The Changing Ethics of the Deathbed
In less than two centuries, the meaning of "euthanasia" has changed several times, and in radical ways. Though my interest lies more in the cultural history of practices than in the history of words and ideas, the history of deathbed practices can be told by tracking the unfolding definitions of "euthanasia" itself. These semantic changes capture the historic shifts in the ethics of the deathbed--understood broadly as the rules governing the conduct of dying, including religious, medical, and legal codes of conduct.
The literal meaning of "euthanasia" is quite removed from its contemporary usage. "Euthanasia" is a compound of two Greek words--eu and thanatos, which together signify a "good death" or an "easy death."12 For centuries, this literal sense was the only one conveyed by the word. An eighteenth-century medical definition of euthanasia is "a soft easy Passage out of the World, without Convulsions or Pain."13 This image of a good death is not foreign to the modern sensibility. But "good death" as "easy death" was exclusively a matter of divine providence or good fortune, and beyond human control. Euthanasia, in its original sense, was a death one could hope for but never be assured of.
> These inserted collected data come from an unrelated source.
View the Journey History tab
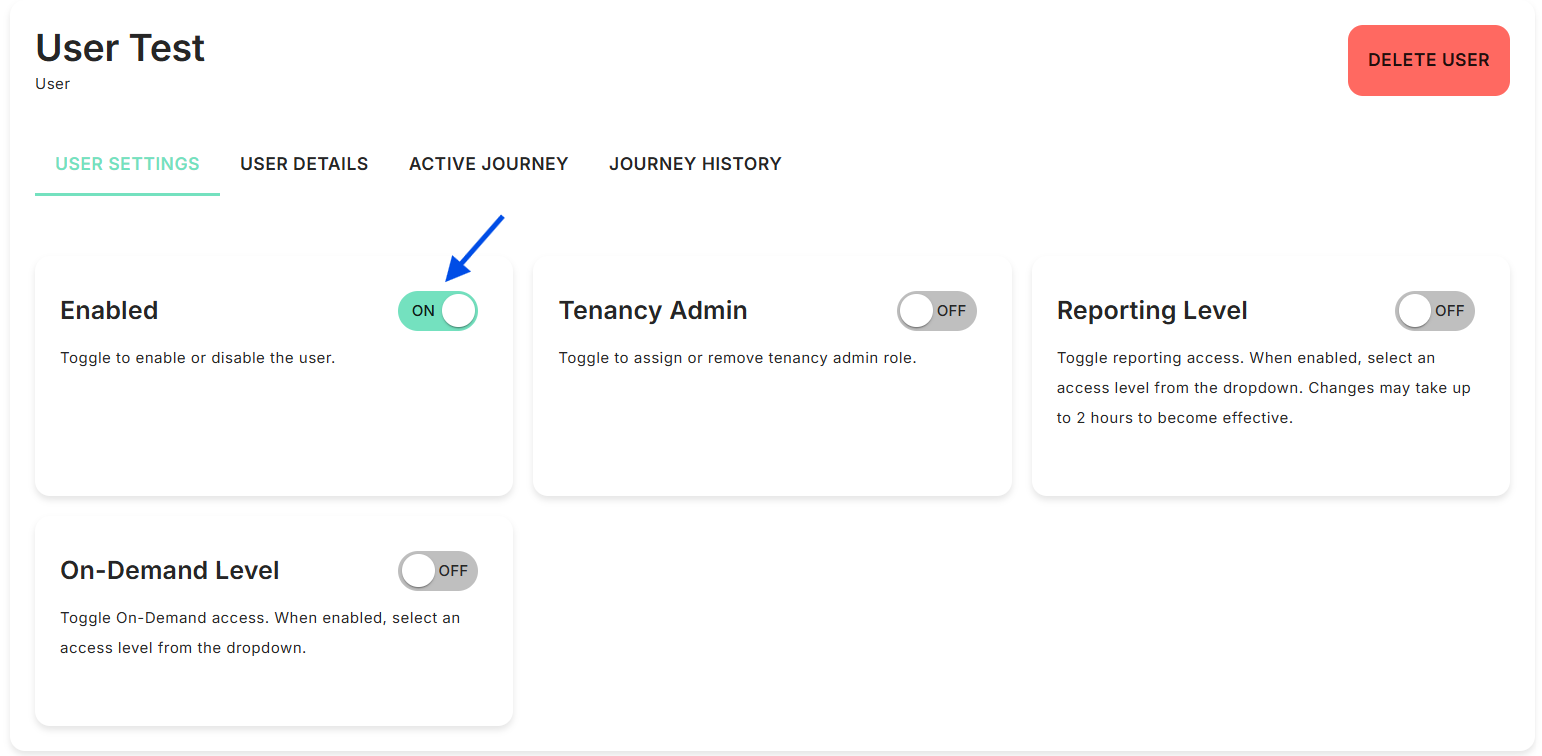The width and height of the screenshot is (1542, 756). [695, 164]
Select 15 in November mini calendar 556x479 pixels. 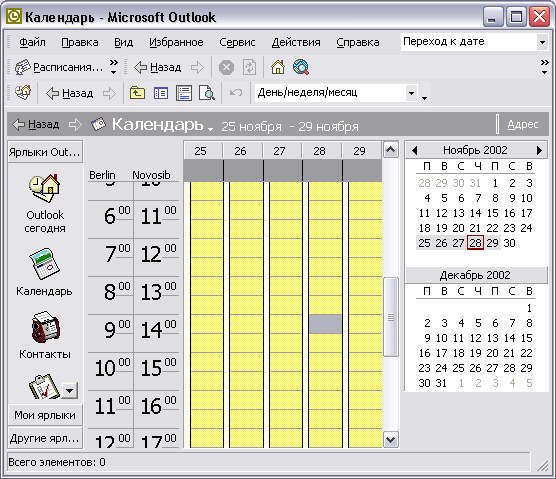coord(492,213)
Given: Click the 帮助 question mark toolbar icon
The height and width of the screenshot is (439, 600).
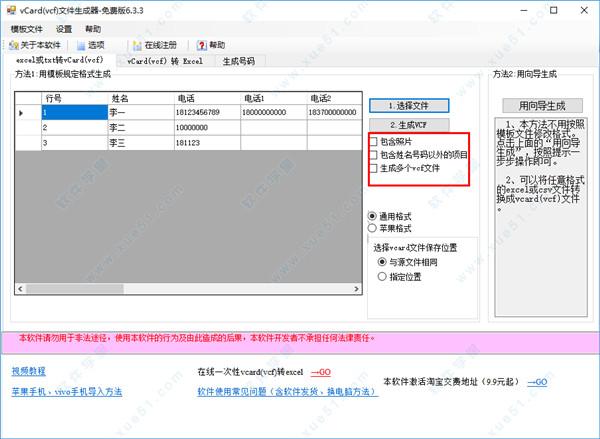Looking at the screenshot, I should (x=202, y=45).
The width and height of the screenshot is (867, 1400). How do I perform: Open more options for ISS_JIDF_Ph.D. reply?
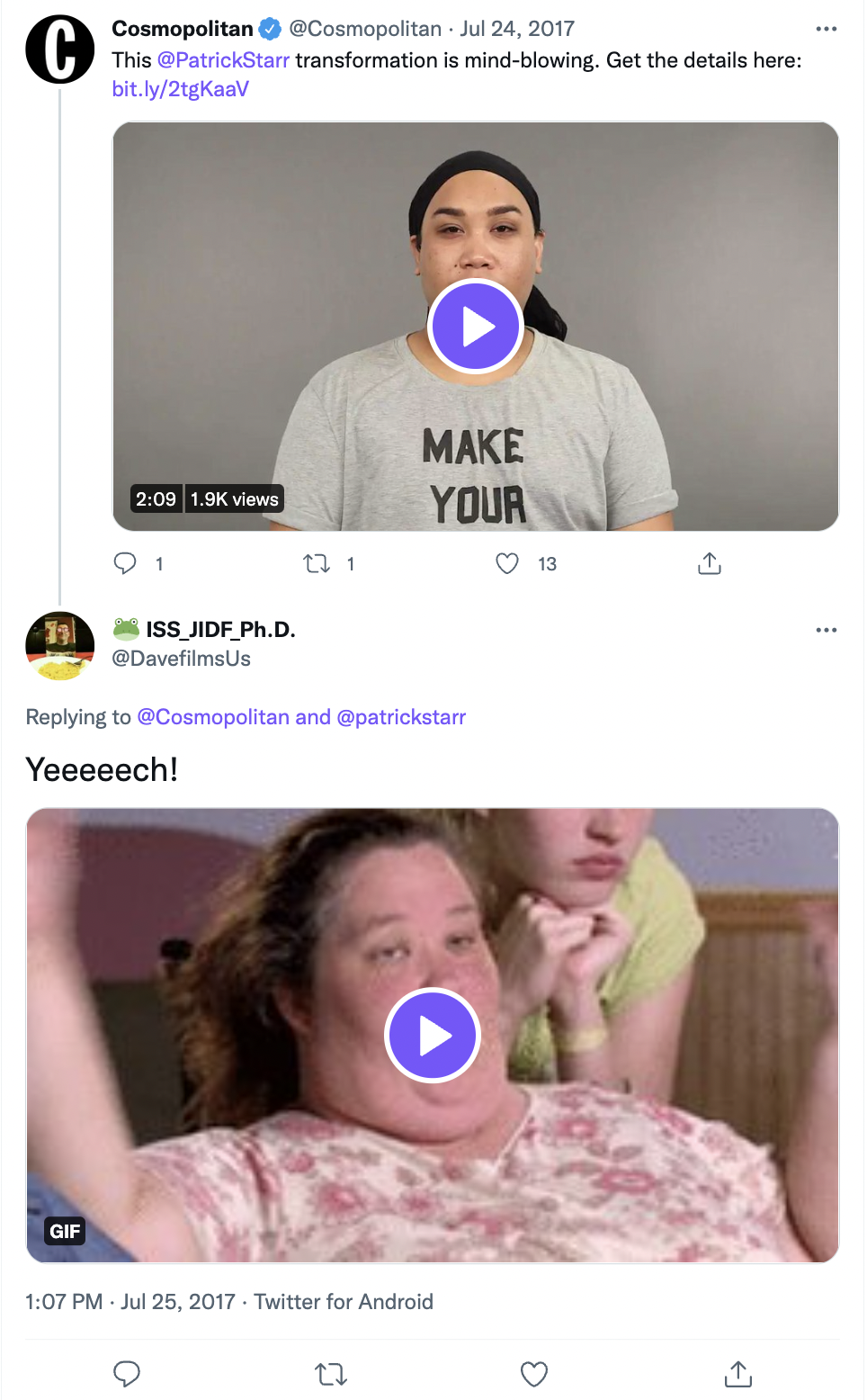pyautogui.click(x=826, y=630)
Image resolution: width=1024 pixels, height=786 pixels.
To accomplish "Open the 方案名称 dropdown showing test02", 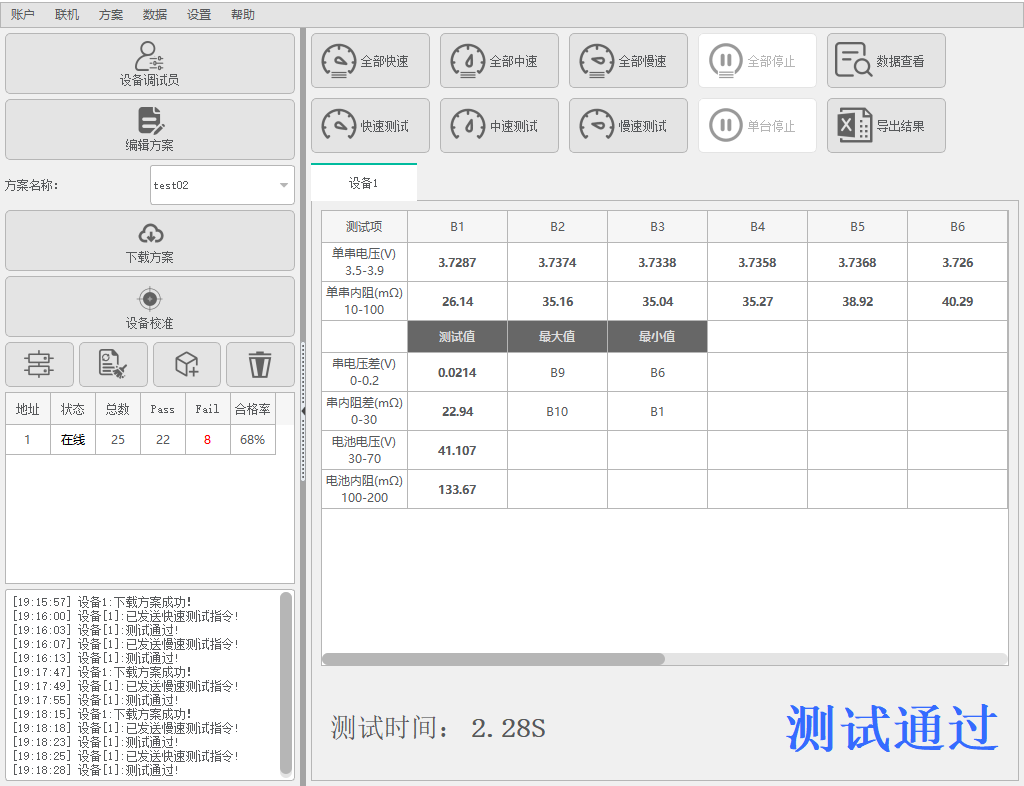I will [222, 185].
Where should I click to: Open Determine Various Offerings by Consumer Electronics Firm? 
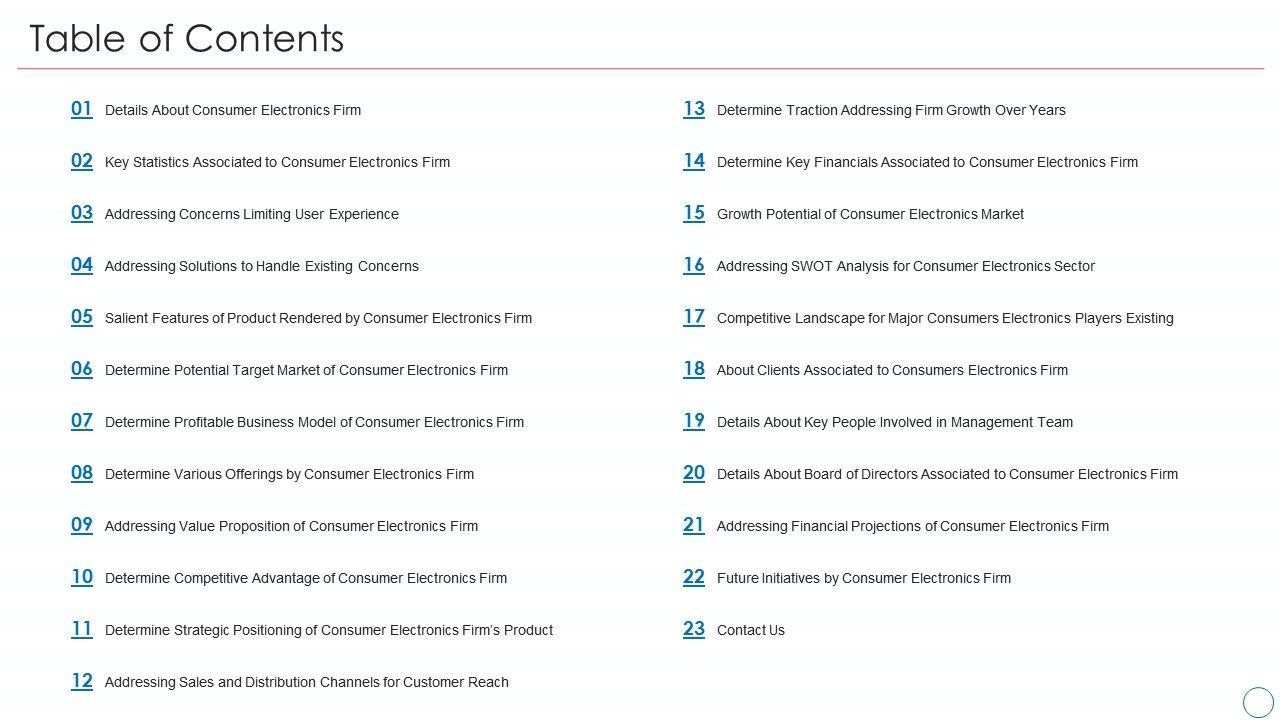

For centuries, the deathbed in the Christian world was governed by religion, and euthanasia signified a death blessed by the grace of God. The dying person was encouraged to follow a certain course of behavior on his deathbed, which would constitute a holy way of dying and exemplify a holy way of living. These rules of conduct governing the last hour of life were put in writing and published in short manuals, known as ars moriendi, or "the art of dying." This mainly Protestant tradition was highly popular through the eighteenth century.14 In the United States, it made its final public appearance in the early nineteenth century, when the art of dying itself entered its terminal stage.
In order to understand the rise of medical euthanasia in the United States, it is crucial to comprehend this moment of transition, when the ars moriendi tradition finally faded from view. To explore its significance, the first chapter of this study examines the way in which Methodists, the largest organized religious community in early nineteenth century America, taught Americans how to die. More than any other religious group, Methodists were concerned throughout life with forming the proper disposition regarding death. They would gather around the deathbeds of neighbors and relatives to view the final departure and to meticulously document the hour of death. The final hour was a time of great exultation, in which the dying person, surrounded by family and friends, would approach the end like a fearless soldier ready to die a triumphant death. It is precisely this way of dying that the most celebrated of all New England Puritans, Cotton Mather, termed "euthanasia."15
The Methodist ethic of dying contrasted most strikingly with traditional Catholic notions of death. For Catholics, dying constituted the passing over a bridge between this world and the world to come. Deathbed rituals were a rite de passage, preparing those who were dying for their final journey into a better world. For Methodists, however, dying belonged to this world and signified the culmination of life, which subsequently lost its unique transformative power. The art of dying became an art of holy living, and dying became a problem of life proper. It is at this turning point in the history of dying that our story begins.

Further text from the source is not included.